Politisée et embourgeoisée, l’élite militaire s’est laissée infiltrer par les pouvoirs établis dont elle sert de bras séculier jusqu’à ce que la lassitude ou le changement de vent emportent sa loyauté. Réalisant subitement l’obstruction ou la confiscation des mécanismes constitutionnels de régulation du jeu politique dans nos sociétés africaines subsahariennes, les craquements mécaniques des bottes de la grande muette, qui s’approprie continuellement la vocation de nouveau libérateur des peuples, de sauveur, par des interventions souvent salvatrices. Une irruption dans le champ politique qui se veut éclairée par l’instauration des régimes dits de transition dont le calendrier connu et annoncé est rarement respecté. Ainsi se dissout sa vocation messianique de sauveur. Ces régimes, initialement de transition, débouchent très souvent sur des « régimes frauduleusement élus » fonctionnant à coup de propagande, de surenchère verbale, le tout sous un fond de panafricanisme altéré.
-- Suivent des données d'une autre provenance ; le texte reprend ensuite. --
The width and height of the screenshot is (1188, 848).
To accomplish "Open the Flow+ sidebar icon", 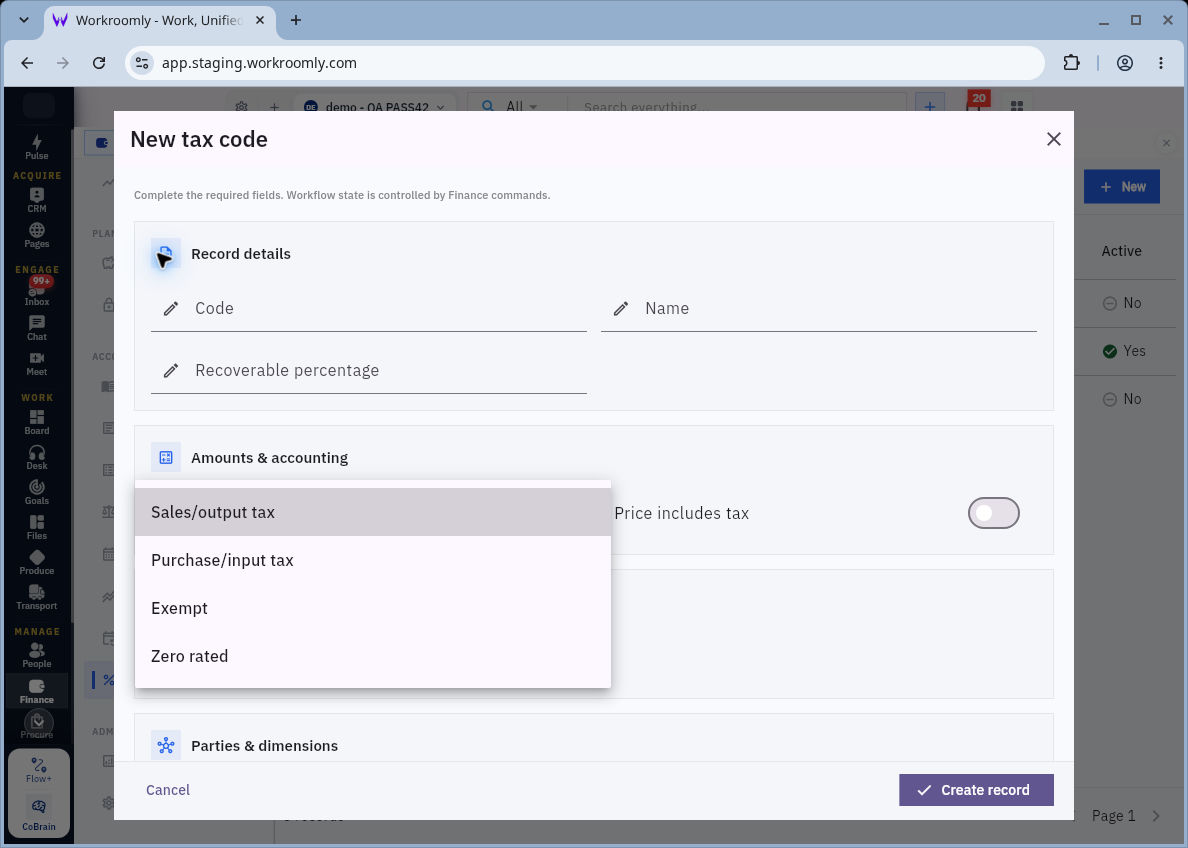I will pos(39,769).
À défaut de périr, s’adapter
Constatant également l’instrumentalisation politique de la démocratie sous le format de La Baule, et la légitimation de l’intervention intempestive des troupes dans la politique, il serait de bon ton pour l’Afrique, de se réinventer un modèle plus ou moins ouvert, pas nécessairement non démocratique, mais qui dissuadent nos « dieux » de présidents de se considérer comme des propriétaires exclusifs de leur pays respectif qu’ils gèrent avec leur proche, comme des patrimoines privés, distribuant la rente à leur convenance. On a beau épiloguer sur la nécessité ou non, sur la moralité ou l’immoralité, sur l’utilité ou la dangerosité de ces changements anti-constitutionnels du pouvoir mais, force est de constater qu’ils ne sont quelques fois que la conséquence naturelle et la protubérance logique de l’obstruction légale des mécanismes constitutionnels de dévolution du pouvoir politique.
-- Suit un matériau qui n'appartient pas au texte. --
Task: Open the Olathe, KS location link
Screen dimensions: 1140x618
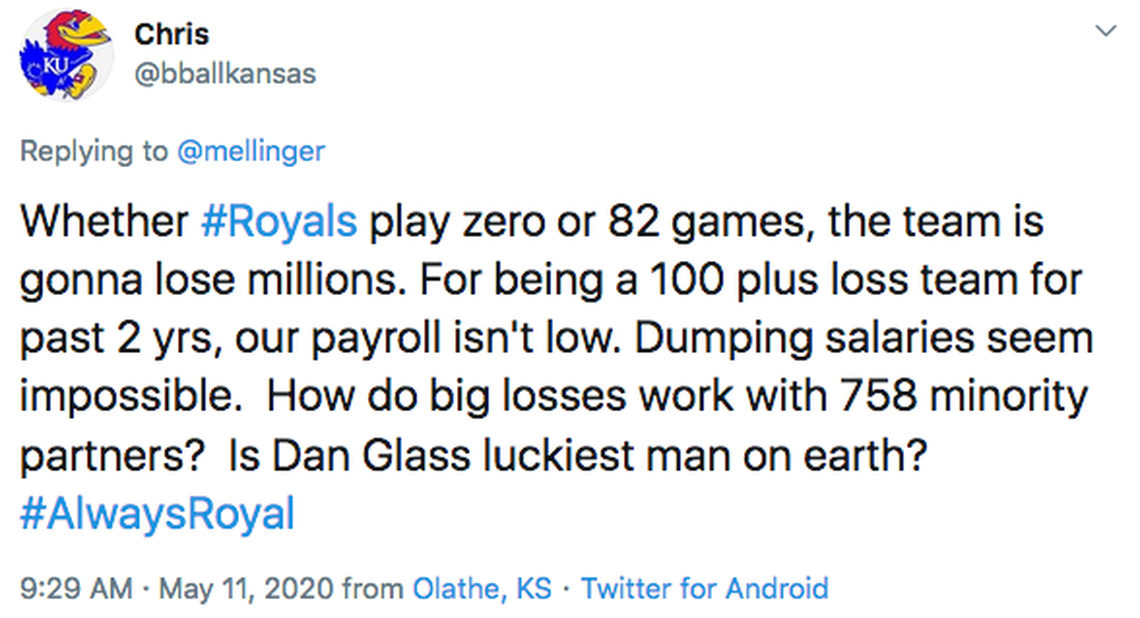Action: [482, 588]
A ce titre, on ne saurait raisonnablement s’y opposer, surtout que l’armée est désormais l’antichambre d’un pouvoir politique qui met les rues en branle. Que les coups d’état se font légion en Afrique n’est pas le problème, le problème est que les sociétés civiles africaines et les masses populaires en viennent à les célébrer, encore qu’ils font numériquement moins de morts et sèment dans certaines circonstances, moins de désolation que les élections, supposées libres et transparentes. Ce n’est sûrement pas le Gabon qui viendra nous démentir, d’ailleurs même il y a plus qu’à dire : À qui le tour dans ce qui semble un véritable printemps des putschistes en Afrique au Sud du Sahara.